21. Başvurucunun ileri sürdüğü ihlal iddialarının niteliği nazara alınarak başvurunun kabul edilebilirlik kriterlerinden olan anayasal ve kişisel önemden yoksun olma kriteri yönünden incelenmesi gerekir.
22. 30/3/2011 tarihli ve 6216 sayılı Anayasa Mahkemesinin Kuruluşu ve Yargılama Usulleri Hakkında Kanun'un 48. maddesinin (2) numaralı fıkrasında anayasal açıdan önem taşımayan ve başvurucunun önemli bir zarara uğramadığı başvuruların esastan incelenmeksizin reddedilebileceği hüküm altına alınmıştır.

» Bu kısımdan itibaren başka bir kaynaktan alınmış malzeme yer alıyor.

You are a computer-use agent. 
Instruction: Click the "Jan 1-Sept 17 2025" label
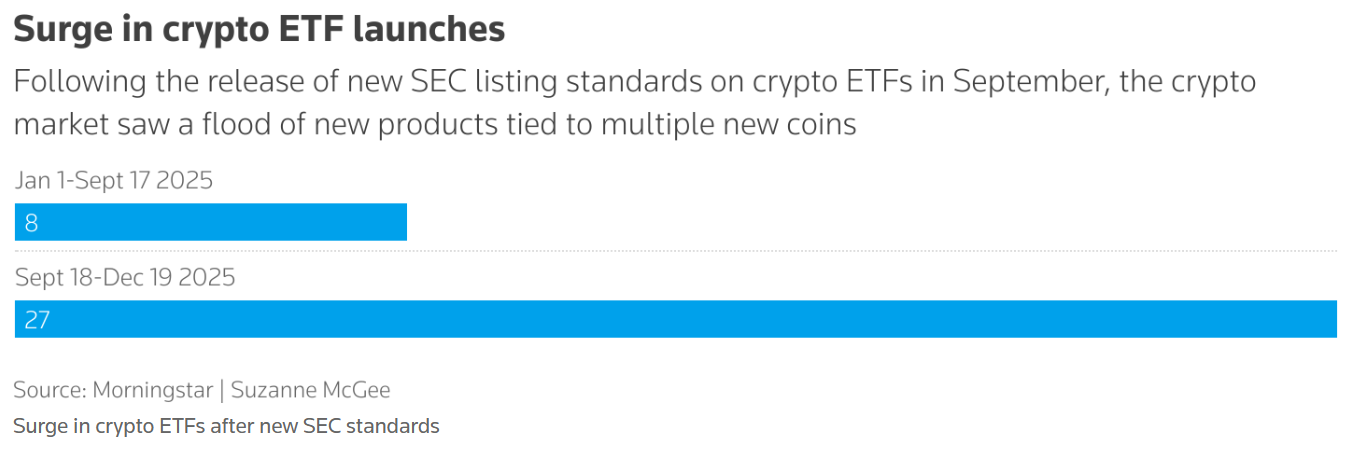point(114,181)
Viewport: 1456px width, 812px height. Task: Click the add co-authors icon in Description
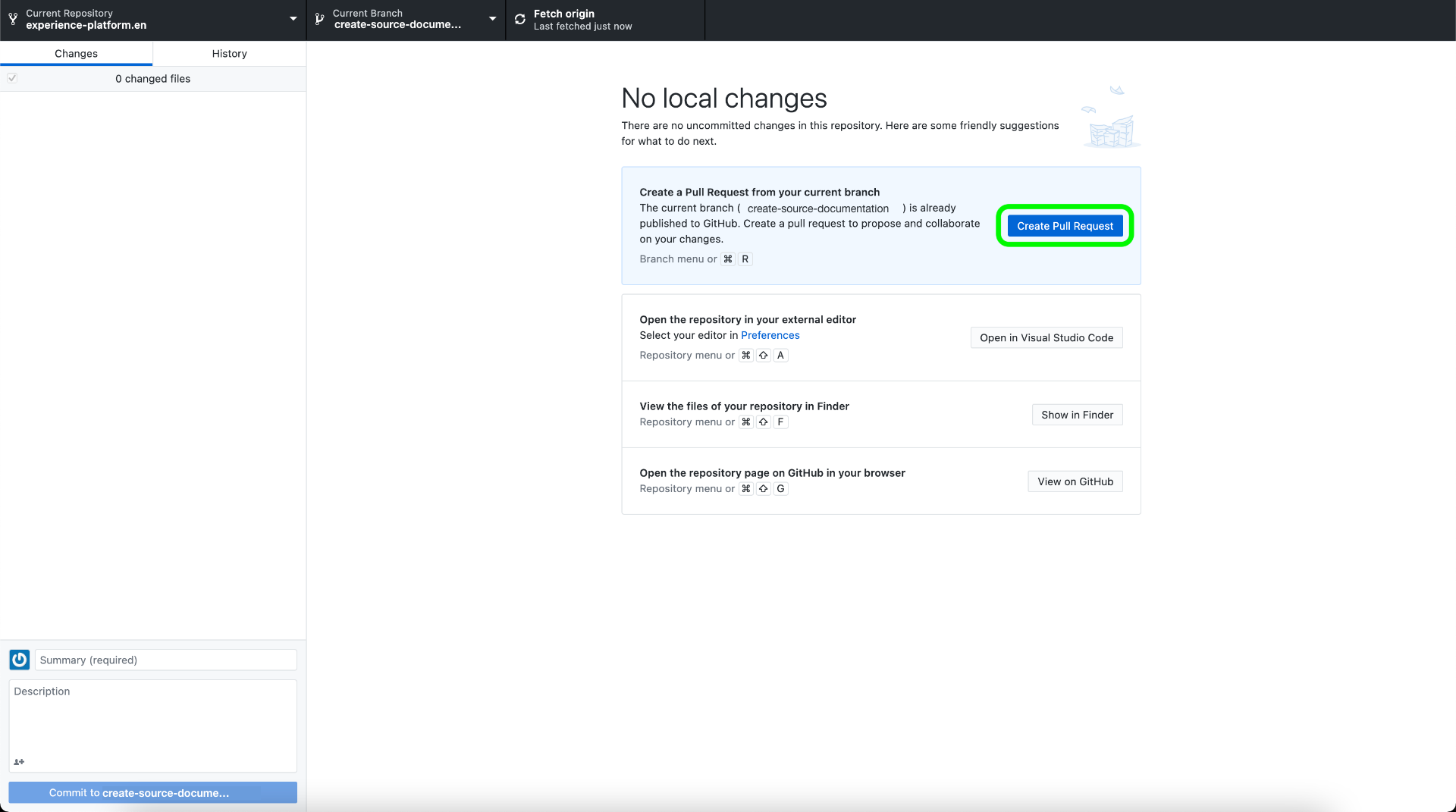(x=19, y=762)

23. Anılan hükümle anayasal ve kişisel önemden yoksun başvuruların esastan incelenmemesine imkân tanıyan ek bir kabul edilebilirlik kriteri getirilmiştir. Dolayısıyla diğer tüm kabul edilebilirlik kriterlerini taşısa hatta esas hakkında incelemeye geçildiğinde ihlal kararı verilebilecek nitelikte olsa bile Kanun’da belirtilen nitelikteki bir başvuru kabul edilemez bulunabilecektir (K.V. [GK], B. No: 2014/2293, 1/12/2016, § 55).

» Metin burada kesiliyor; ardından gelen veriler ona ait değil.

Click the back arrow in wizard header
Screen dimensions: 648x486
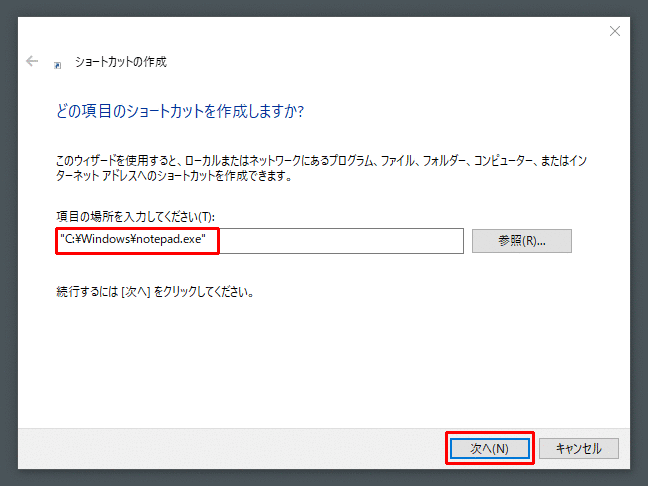pos(33,62)
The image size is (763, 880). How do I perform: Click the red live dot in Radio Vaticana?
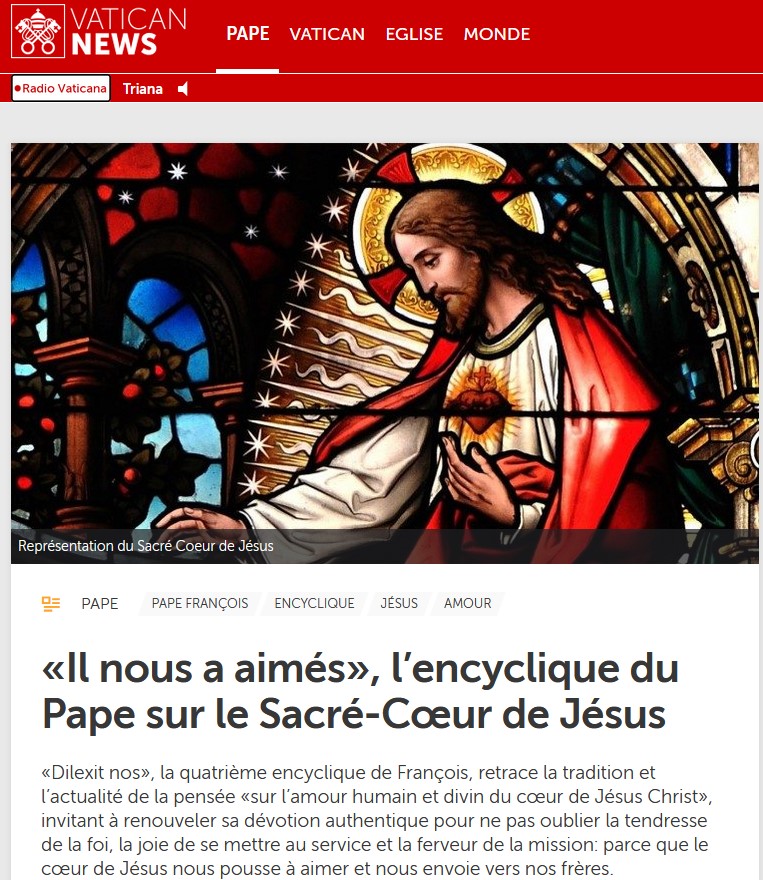[17, 88]
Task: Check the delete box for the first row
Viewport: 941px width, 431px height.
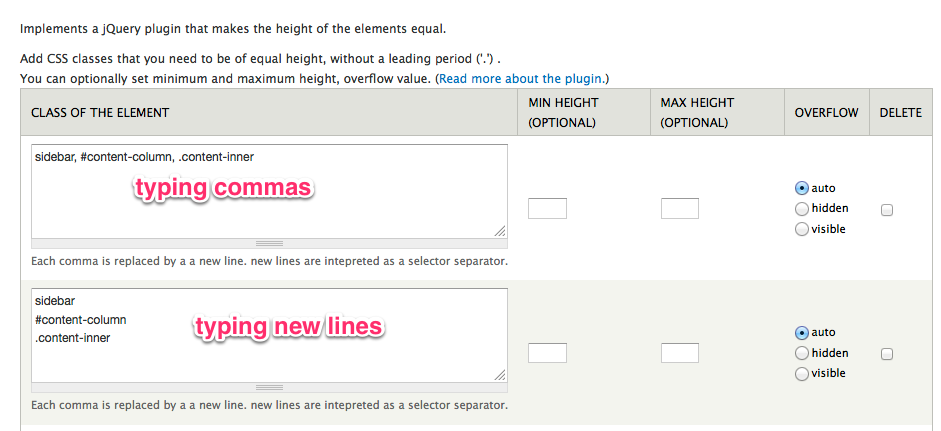Action: click(x=887, y=210)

24. Kanun’da anayasal ve kişisel önemden yoksun başvuruların kabul edilemez bulunabilmesi için iki koşul öngörülmüştür. Anayasal önem olarak adlandırılabilecek olan birinci koşul başvurunun Anayasa’nın uygulanması ve yorumlanması veya temel hakların kapsamının ve sınırlarının belirlenmesi açısından önem taşımaması, kişisel önem olarak adlandırılabilecek olan ikinci koşul ise başvurucunun önemli bir zarara uğramamasıdır (K.V. § 57).
25. Anayasa hükümlerinin yorumlanması açısından önem taşıma unsurunun başta Anayasa Mahkemesinin bireysel başvuru yoluyla daha önce yorumlamadığı meseleleri kapsadığında kuşku bulunmamaktadır. Bununla birlikte Mahkeme, bir meseleyle ilgili olarak daha önce Anayasa’nın ilgili hükümlerini yorumlamış olsa bile değişen durumları dikkate alarak yeniden yorumlama ihtiyacı duyabilir. Bu durumda da o meseleye ilişkin başvurunun anayasal öneminin bulunduğunu kabul etmek gerekir(K.V., § 63).

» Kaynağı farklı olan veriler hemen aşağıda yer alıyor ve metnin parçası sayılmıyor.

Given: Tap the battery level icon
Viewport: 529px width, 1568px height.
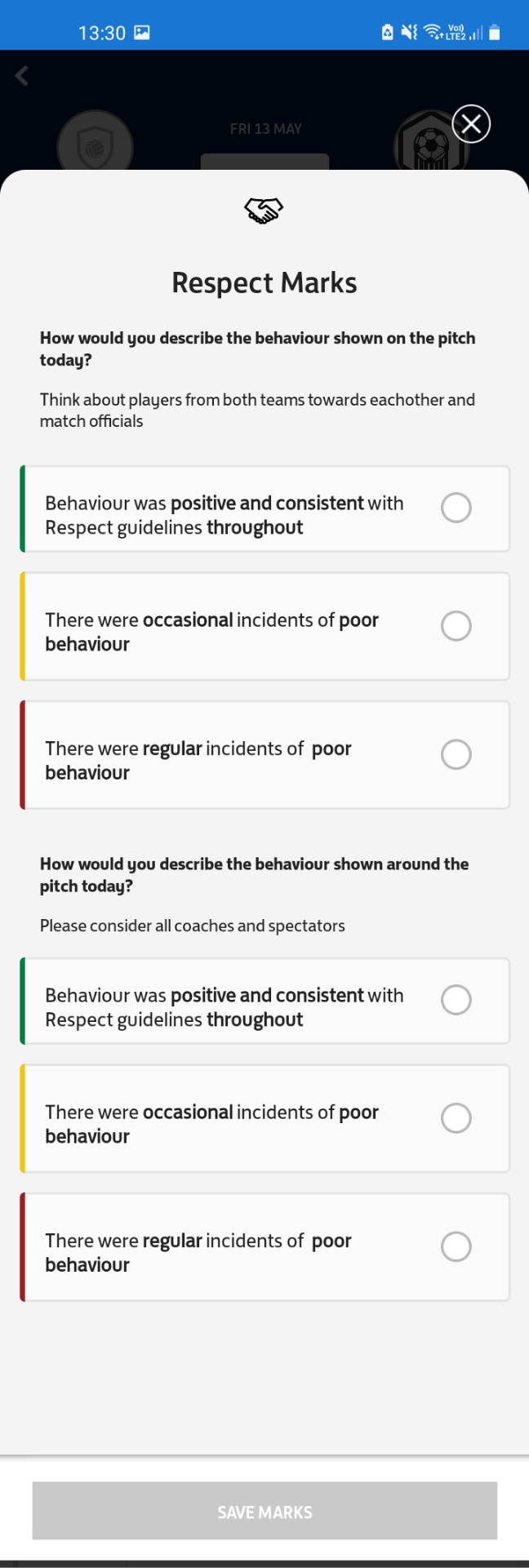Looking at the screenshot, I should coord(494,33).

26. Anayasa hükümlerinin uygulanması açısından başvurunun önem taşıdığının söylenebilmesi için kamu makamları ve derece mahkemelerinin belli bir meseleye ilişkin uygulamalarının Anayasa Mahkemesi yorumlarından farklı olması ve bu farklılığın da önemli olması gerekir (K.V., § 64).
27. Kişisel önemin bulunmaması koşulu ise -başvurucunun içinde bulunduğu koşullar da dâhil olmak üzere- her olayın kendine özgü koşulları dikkate alınarak ve objektif verilerden hareket edilerek Anayasa Mahkemesi tarafından değerlendirilir (K.V., §§ 66, 67).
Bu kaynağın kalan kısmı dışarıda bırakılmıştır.